TLS handshake (very short, hand-wavy, but useful)

  1. Client Hello: browser says "Hi, I want to talk securely. Here are the ciphers I support."
  2. Server Hello: server picks a cipher and sends its certificate (contains its public key and identity).
  3. Client verifies certificate (chain to trusted CA). If OK, client generates a symmetric key, encrypts it with the server's public key, and sends it.
  4. Both sides now share the symmetric key for fast encryption.
  5. Secure session established; proceed to HTTP over TLS (HTTPS).

Notes:

  • Modern TLS uses ephemeral keys (Perfect Forward Secrecy) so past sessions can't be decrypted if keys are leaked later.
  • Certificate Authorities (CAs) are the notaries that you trust to validate identities. Let's Encrypt automated this for the masses.

Ports, URLs, and browser behaviors

  • http:// defaults to port 80
  • https:// defaults to port 443

Browsers will often redirect http:// to https:// if the site supports HSTS (HTTP Strict Transport Security). Mixed content (HTTPS page loading HTTP resource) is blocked or warned because it’s a weak link.


Quick checklist for a secure, modern site

  • Serve pages over HTTPS only (redirect HTTP to HTTPS).
  • Obtain certificates from a trusted CA (Let’s Encrypt is free and automated).
  • Use HSTS to force browsers to use HTTPS.
  • Set secure headers: Content-Security-Policy, X-Frame-Options, Strict-Transport-Security.
  • Avoid mixed content; use relative or HTTPS URLs for assets.

When to care in CS50 Web Programming

  • When you build routes and APIs: choose methods & status codes appropriately.
  • When you handle authentication: always use HTTPS to protect credentials and tokens.
  • When you debug: read headers and raw requests in DevTools or via curl.

This builds directly on the client-server model and the architectural pieces you already studied — now you're watching their actual conversation and learning how to secure it.


Key takeaways

  • HTTP is the protocol for requests/responses; HTTPS is HTTP guarded by TLS.
  • Inspect requests with curl or browser DevTools to learn how headers and bodies interact.
  • HTTPS provides confidentiality, integrity, and authentication — don't skimp on it.

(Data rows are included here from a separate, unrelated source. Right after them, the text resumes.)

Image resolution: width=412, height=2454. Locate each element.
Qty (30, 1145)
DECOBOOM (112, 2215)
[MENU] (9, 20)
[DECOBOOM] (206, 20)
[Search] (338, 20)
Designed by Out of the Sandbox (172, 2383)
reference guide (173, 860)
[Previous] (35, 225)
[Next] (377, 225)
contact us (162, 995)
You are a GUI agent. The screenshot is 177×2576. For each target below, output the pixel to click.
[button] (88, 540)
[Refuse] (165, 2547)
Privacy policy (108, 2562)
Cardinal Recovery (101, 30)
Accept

Final memorable line: Think of HTTP as talking in a crowded room and HTTPS as whispering in a vault with a signed receipt. Same words, wildly different privacy.


Further practice exercises (quick)

  1. Use curl -v http://example.com/ and curl -v https://example.com/. Compare headers and observe the TLS handshake for HTTPS.
  2. Open DevTools → Network → reload a page. Inspect a request’s headers, response, and timing.
  3. Try to load an http:// resource from an https:// page and observe mixed-content behavior.

Happy sleuthing. You've moved from knowing the stage to understanding the script—next up: how to change the plot (sessions, cookies, authentication).